Either way im picking 1 because door 2 is the goats ass

Switching gives you a 2/3 chance of winning, not 1/2

en.wikipedia.org/wiki/Monty_Hall_problem

Yes

The answer is Yes.

YES

That's all there is to it.

A 2/3 increase from an unspoken number is still an unspoken number. This isn't a hard concept.

Changing doors does nothing.

No, because I actually want to win the goat.

Can't tell if retarded or not

/thread

Always switch. Initially there was a 2/3 chance of the price being behind one of the doors you didn't pick. This remains the same even if one door is shown to have a goat behind it.

Oh, yes do elaborate.

No.
This user is right.

Explanation: OP didn't actually describe the problem accurately.
>Pick a door
>Oh, BTW, there's an ass behind door 3.

The whole point of Monty Hall is that you're shown what's behind one of the two doors you didn't pick.

>Pick a door
>I pick Door 1
>Oh, btw there's a goat behind door 3, wanna change?
>Obs Yes b/c statistics, door 2.

nah goats r radical duderino

I'd skull fuck that goat

Come on guys this isn't hard

whoever came up with this riddle is a real dick

1-1/3=2/3, 2/3/2=1/3
1-1/2=1/2.
Your odds go up, like 16.6% switching.
Just do it, faggot!

You didn't specify a context so who knows? If it's the typical Monty Hall problem then yes, of course.

here faggots: prior to monty opening a door with a goat, there are two goats and a car and you don't know where they are. you are initially more likely to have picked a goat than the car because its 2/3 and the car is 1/3. thus, when monty opens a door to reveal a goat, it is in your favor to switch because your chances of having initially chosen a car are less than the goat. prior to monty's information, it is a 2/3 chance you picked a goat simply because there are more goats than cars. if you initially picked the car, which is a 1/3 rather than 2/3 chance, you lose if you switch. three doors, but only two options. it isn't goat, car, house. it is more goats than cars.

Context : doors contain
* object of all lust and desire
* your mom
* a goat

/ easy choice for the oedipal crowd

Well the text on the top talks about switching doors so I figured it was obvious

Monty hall problem has a few 'assumptions' that that are identified before even playing:

1) There are 2 goats and 1 car
2) You must choose a door
3) The host will then ask if you would like to switch your choice, but only after showing one of the two goats 100% of the time before being asked to swap.
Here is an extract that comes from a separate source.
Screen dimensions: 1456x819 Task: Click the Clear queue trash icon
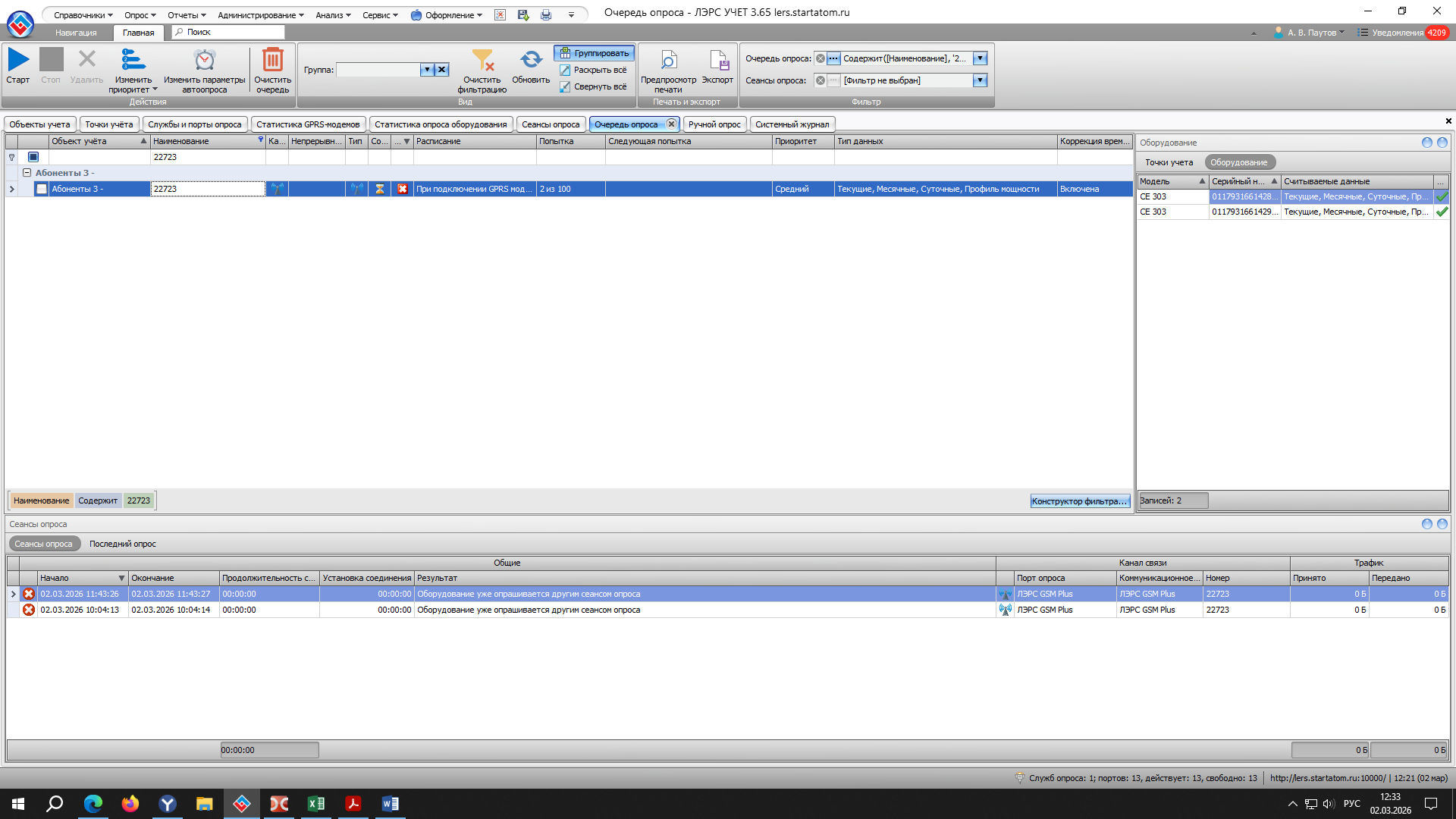(x=272, y=61)
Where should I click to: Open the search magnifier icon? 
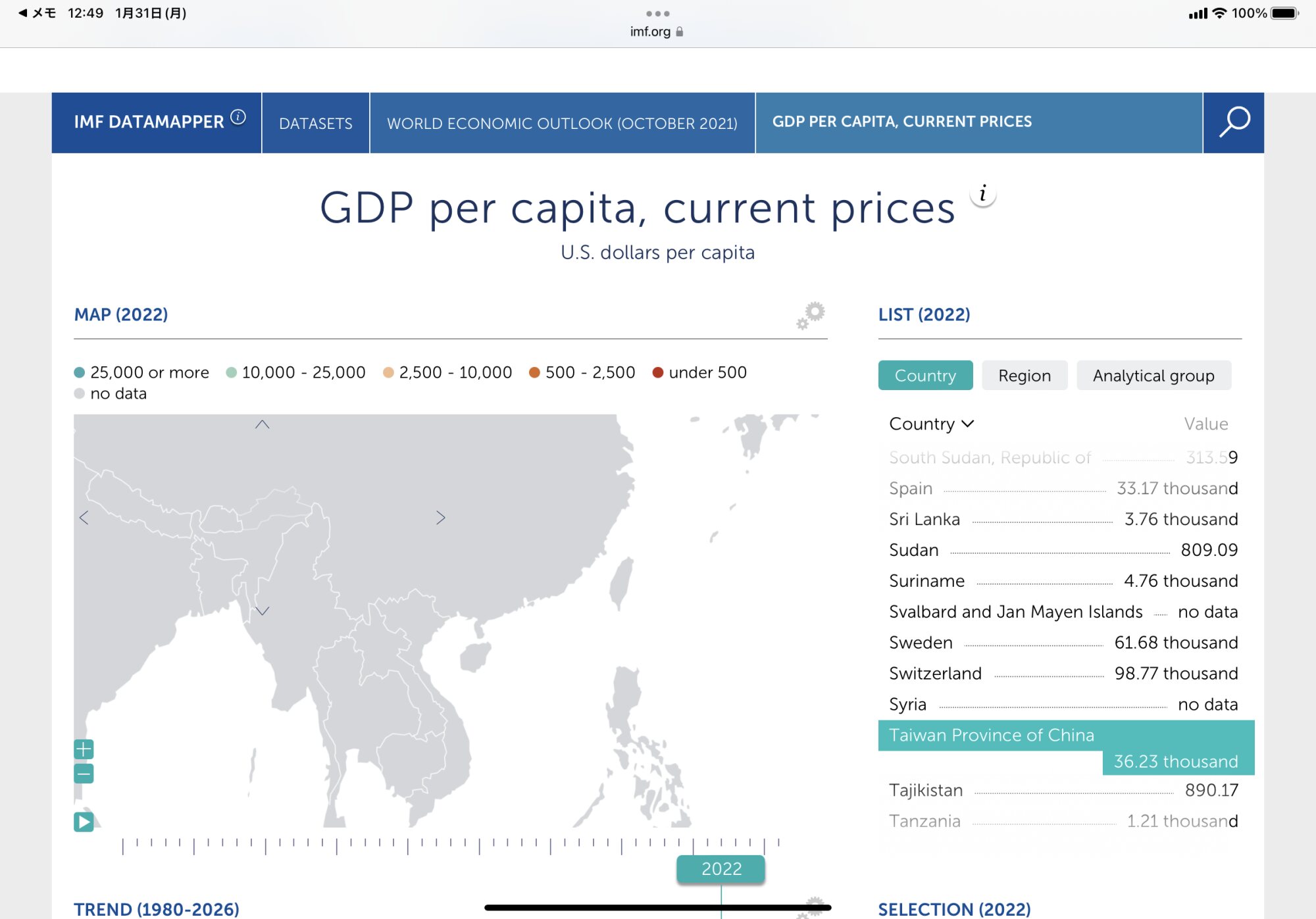click(x=1233, y=122)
With these set of assumptions the following logic can be proposed.

The actual odds of you choosing a car on the first pick are 1/3.
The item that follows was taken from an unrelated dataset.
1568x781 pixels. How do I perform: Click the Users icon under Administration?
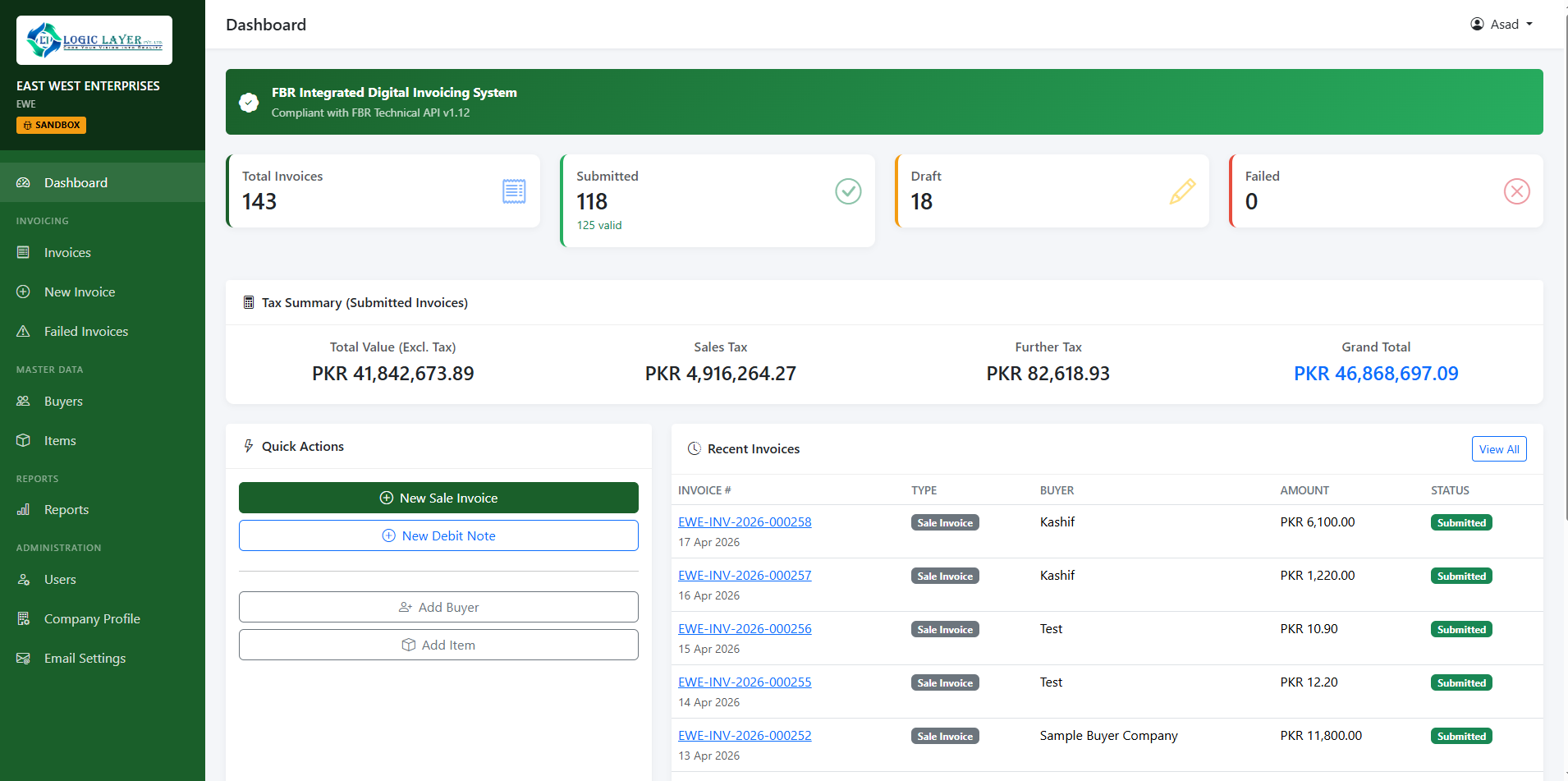pos(24,579)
This means that you have an initial 2/3 chance of picking a goat on your first pick.

So let's play this out:
1) You choose a door
2) The host shows you a goat behind 1 of 2 remaining doors. (This doesn't change your initial 2/3 chance of picking a goat)
3) You are then asked to switch. Which you should take if you're not retarded.

On average you have a 66% (2/3) chance of winning a car if you swap because you're more likely to initially pick a goat over the prize. This can only work because under the rules it states he always shows 1 of the 2 goats 100% of the time.